■ **Brief**
Please write out each entry below exactly as it appears.

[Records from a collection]
*****
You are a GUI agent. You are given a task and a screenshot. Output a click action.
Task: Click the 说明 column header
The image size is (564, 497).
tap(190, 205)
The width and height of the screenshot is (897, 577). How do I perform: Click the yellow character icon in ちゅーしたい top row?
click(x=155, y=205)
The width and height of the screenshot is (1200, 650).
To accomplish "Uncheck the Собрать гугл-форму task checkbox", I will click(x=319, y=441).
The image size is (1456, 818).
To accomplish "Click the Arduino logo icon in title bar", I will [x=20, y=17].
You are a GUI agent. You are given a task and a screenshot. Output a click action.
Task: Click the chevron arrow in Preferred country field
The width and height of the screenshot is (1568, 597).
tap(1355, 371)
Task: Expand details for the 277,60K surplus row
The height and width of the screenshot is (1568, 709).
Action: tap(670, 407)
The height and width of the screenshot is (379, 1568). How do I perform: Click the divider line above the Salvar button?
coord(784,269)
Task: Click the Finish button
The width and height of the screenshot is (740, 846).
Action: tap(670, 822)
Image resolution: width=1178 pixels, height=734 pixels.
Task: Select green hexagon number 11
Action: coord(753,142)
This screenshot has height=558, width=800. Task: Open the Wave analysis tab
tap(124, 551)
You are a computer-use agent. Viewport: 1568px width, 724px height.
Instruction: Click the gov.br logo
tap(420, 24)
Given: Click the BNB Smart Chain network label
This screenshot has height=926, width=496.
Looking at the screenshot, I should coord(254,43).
*****
■ **Solution for this problem**
You are a GUI agent. You are given a task and a screenshot. Output a click action.
Task: Click the 说明 column header
The image size is (564, 497).
tap(190, 205)
The width and height of the screenshot is (897, 577). How do I perform: Click the yellow character icon in ちゅーしたい top row?
click(x=155, y=205)
The width and height of the screenshot is (1200, 650).
To accomplish "Uncheck the Собрать гугл-форму task checkbox", I will click(x=319, y=441).
The image size is (1456, 818).
To accomplish "Click the Arduino logo icon in title bar", I will [x=20, y=17].
You are a GUI agent. You are given a task and a screenshot. Output a click action.
Task: Click the chevron arrow in Preferred country field
The width and height of the screenshot is (1568, 597).
tap(1355, 371)
Task: Expand details for the 277,60K surplus row
The height and width of the screenshot is (1568, 709).
Action: tap(670, 407)
The height and width of the screenshot is (379, 1568). How do I perform: Click the divider line above the Salvar button?
coord(784,269)
Task: Click the Finish button
The width and height of the screenshot is (740, 846).
Action: tap(670, 822)
Image resolution: width=1178 pixels, height=734 pixels.
Task: Select green hexagon number 11
Action: coord(753,142)
This screenshot has height=558, width=800. Task: Open the Wave analysis tab
tap(124, 551)
You are a computer-use agent. Viewport: 1568px width, 724px height.
Instruction: Click the gov.br logo
tap(420, 24)
Given: Click the BNB Smart Chain network label
This screenshot has height=926, width=496.
Looking at the screenshot, I should coord(254,43).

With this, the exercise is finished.